Eldzhon Abbasov presented silent films of Uzbekistan at the 15th Kazan Muslim Film Festival
28 April 2019News
The creative meeting with Eldzhon Abbasov, a director and scriptwriter (Uzbekistan), was held today at Mir Cinema within the framework of the 15th Kazan International Muslim Film Festival, during which he presented two films, Minaret of death (1925) by Vyacheslav Viskovsky and Second Wife (1927) by Mikhail Doronin.
These two films were shot in the era of silent cinema. Abbasov currently restoring the works of this period in Uzbekistan. The list of restored works by his team exceeds over 20 films, including Solar Happiness (1926), Chadra (1927), The Closed Wagon (1928), From the Mosque Vaults (1928), Her Right"(1931) and others.

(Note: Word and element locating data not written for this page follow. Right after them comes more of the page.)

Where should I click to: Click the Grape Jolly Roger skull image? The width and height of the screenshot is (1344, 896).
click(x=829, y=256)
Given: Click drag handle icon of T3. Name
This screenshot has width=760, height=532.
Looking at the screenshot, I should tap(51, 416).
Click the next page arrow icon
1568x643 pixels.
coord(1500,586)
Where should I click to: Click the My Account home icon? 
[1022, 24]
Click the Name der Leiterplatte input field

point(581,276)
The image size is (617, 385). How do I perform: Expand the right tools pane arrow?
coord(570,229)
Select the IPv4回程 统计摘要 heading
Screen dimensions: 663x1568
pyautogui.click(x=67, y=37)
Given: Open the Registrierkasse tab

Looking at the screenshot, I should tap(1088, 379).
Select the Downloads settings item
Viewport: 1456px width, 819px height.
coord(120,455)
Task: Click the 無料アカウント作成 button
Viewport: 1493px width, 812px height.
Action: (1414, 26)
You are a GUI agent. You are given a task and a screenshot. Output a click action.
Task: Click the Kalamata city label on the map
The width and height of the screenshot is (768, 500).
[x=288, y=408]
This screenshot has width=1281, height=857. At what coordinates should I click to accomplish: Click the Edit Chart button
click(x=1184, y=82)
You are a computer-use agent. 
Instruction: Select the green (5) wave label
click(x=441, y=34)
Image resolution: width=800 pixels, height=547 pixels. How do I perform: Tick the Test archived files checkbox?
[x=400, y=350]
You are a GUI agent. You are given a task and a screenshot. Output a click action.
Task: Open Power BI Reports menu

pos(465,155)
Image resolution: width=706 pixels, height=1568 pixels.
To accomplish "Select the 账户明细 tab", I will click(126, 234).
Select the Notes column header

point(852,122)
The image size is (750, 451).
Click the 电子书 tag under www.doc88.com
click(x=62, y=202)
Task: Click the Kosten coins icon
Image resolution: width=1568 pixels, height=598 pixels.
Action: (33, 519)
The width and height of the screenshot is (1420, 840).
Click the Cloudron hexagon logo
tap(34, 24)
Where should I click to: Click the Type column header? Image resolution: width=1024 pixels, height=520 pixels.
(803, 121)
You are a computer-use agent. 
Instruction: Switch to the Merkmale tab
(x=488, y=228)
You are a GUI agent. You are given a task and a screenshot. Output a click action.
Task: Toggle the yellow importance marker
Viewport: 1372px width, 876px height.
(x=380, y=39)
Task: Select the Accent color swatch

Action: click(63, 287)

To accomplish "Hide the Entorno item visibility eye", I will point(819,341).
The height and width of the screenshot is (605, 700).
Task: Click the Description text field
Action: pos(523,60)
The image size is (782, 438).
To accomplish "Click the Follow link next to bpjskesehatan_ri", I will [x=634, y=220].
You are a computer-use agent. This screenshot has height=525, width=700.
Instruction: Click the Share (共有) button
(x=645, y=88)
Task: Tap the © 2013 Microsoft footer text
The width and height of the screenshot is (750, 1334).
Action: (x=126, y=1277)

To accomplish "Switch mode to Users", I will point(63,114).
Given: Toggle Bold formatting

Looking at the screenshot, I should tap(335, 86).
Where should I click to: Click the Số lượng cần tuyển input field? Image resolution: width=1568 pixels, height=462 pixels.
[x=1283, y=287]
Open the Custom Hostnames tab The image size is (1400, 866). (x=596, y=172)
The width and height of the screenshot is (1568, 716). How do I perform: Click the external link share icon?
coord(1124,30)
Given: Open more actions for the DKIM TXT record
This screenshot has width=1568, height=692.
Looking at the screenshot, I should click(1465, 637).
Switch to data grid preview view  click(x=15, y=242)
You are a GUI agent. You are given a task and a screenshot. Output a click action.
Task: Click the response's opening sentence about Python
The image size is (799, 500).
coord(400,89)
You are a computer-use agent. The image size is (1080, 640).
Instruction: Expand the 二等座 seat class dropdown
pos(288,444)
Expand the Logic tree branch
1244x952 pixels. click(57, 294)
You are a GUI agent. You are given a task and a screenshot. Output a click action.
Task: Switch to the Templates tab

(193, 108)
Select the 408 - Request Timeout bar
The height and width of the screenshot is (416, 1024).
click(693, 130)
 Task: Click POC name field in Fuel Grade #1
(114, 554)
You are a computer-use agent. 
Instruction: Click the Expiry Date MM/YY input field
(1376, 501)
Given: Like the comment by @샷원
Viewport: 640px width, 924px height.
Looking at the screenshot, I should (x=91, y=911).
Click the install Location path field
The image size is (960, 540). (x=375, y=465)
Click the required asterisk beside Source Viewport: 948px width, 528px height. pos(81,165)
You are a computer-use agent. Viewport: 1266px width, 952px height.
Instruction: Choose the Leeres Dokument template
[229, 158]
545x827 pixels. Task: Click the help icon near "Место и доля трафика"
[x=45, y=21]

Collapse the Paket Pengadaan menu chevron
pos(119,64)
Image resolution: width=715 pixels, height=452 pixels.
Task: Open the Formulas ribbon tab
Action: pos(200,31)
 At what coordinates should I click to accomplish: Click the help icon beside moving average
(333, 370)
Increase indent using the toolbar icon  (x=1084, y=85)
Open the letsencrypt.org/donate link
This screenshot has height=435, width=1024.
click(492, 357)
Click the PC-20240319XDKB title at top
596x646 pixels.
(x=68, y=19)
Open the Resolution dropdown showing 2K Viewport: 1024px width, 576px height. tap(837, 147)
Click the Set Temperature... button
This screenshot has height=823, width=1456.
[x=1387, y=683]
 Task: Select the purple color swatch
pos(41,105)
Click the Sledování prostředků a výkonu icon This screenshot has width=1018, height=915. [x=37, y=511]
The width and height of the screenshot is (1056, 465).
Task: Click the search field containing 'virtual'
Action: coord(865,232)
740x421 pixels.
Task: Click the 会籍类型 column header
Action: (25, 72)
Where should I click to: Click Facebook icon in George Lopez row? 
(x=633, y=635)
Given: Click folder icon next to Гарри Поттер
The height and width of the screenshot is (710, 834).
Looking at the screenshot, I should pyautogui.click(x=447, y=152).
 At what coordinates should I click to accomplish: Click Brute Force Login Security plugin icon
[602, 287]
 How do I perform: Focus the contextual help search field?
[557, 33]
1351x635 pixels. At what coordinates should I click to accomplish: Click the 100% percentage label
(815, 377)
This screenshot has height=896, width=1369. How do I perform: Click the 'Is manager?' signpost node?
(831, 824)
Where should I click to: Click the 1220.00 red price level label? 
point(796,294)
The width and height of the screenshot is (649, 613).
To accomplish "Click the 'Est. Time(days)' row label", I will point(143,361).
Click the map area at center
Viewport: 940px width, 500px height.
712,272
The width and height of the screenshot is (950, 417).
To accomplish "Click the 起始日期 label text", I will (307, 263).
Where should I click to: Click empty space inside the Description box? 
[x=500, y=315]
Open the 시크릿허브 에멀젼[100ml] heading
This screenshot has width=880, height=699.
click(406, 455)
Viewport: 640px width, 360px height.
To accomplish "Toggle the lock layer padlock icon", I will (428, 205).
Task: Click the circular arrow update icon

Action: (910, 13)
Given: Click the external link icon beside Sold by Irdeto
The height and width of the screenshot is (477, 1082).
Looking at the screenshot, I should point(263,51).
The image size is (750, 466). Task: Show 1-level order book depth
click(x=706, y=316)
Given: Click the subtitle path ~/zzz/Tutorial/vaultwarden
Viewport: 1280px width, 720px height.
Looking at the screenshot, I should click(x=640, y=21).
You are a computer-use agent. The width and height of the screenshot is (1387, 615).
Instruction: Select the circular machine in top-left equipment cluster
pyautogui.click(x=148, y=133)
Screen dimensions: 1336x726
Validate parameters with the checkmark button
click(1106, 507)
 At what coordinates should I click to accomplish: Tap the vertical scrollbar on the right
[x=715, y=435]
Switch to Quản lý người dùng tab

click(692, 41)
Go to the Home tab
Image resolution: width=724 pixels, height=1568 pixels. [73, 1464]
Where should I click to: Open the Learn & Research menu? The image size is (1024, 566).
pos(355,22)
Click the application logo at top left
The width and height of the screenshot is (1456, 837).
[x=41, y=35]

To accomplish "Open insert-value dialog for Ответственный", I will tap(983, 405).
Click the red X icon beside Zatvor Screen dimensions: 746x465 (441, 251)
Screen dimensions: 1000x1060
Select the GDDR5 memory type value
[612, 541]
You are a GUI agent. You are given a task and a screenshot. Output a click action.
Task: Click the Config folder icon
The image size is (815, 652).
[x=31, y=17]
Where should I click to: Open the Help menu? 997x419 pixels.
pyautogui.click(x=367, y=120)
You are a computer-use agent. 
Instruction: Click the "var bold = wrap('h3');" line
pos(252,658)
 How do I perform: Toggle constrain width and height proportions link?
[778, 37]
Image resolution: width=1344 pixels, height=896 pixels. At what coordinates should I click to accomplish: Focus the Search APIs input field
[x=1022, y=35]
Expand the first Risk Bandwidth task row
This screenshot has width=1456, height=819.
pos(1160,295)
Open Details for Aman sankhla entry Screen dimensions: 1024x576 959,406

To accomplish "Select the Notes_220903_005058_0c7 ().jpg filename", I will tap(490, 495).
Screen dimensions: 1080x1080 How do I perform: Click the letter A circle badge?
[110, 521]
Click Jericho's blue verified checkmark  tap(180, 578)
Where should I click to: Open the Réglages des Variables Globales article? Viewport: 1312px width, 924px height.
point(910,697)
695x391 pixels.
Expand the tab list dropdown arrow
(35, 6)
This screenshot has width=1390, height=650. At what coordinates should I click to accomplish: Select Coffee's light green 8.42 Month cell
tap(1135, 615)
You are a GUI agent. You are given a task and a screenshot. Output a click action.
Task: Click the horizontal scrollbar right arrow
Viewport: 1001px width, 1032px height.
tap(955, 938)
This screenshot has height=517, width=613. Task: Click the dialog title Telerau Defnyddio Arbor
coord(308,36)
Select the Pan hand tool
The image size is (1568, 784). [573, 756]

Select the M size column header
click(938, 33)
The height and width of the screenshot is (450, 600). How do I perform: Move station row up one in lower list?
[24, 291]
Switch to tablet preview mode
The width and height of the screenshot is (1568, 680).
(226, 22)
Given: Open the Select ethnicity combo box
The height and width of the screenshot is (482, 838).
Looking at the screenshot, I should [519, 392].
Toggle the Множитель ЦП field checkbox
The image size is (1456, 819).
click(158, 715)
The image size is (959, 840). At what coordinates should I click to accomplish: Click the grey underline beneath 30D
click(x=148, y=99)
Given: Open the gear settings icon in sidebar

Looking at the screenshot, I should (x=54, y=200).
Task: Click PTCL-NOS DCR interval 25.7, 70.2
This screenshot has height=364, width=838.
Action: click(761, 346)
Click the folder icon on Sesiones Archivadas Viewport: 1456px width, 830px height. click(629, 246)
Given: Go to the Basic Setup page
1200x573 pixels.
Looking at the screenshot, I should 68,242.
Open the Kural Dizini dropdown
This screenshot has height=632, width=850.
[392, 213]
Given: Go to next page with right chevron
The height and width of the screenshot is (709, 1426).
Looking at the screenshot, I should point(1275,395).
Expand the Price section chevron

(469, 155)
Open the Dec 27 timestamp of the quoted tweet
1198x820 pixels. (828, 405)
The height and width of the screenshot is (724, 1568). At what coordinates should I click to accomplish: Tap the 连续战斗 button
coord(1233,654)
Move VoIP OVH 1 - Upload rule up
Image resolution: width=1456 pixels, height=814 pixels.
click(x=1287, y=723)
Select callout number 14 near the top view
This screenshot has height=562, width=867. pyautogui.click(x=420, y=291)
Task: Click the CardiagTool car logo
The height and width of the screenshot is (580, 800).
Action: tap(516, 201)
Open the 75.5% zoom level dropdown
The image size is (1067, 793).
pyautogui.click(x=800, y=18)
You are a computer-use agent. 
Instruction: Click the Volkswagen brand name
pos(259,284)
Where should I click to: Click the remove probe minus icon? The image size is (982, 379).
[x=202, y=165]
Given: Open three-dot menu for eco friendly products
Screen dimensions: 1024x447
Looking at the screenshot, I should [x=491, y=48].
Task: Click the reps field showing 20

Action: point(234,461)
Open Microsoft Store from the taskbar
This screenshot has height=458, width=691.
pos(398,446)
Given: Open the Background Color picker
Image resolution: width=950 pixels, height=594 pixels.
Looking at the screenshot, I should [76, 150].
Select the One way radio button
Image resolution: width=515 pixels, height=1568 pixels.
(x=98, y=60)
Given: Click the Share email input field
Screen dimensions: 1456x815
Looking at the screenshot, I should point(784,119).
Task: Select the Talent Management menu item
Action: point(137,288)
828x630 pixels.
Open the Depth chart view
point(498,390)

‘Uzbekistan is the birthplace of cinema in Central Asia. This is the place, where in mid-1920s first Central Asian feature films were created. Our team is trying to restore these forgotten pieces’, commented Eldzhon Abbasov.
Minaret of Death is the first silent film in Central Asia. It was created in 1925 in Bukhara and tells the story of Khiva Khan’s daughter Cemal and her sister Selekh. They depart from Bukhara to Khiva, but were attacked by caravan robbers. ‘The Central Asian cinema was created by visiting people as touring directors, artists of different countries. For example, your countryman, a Soviet Tatar actor and director Khalil Abzhalilov played an episodic role of the ataman in the film’, commented Eldzhon Abbasov.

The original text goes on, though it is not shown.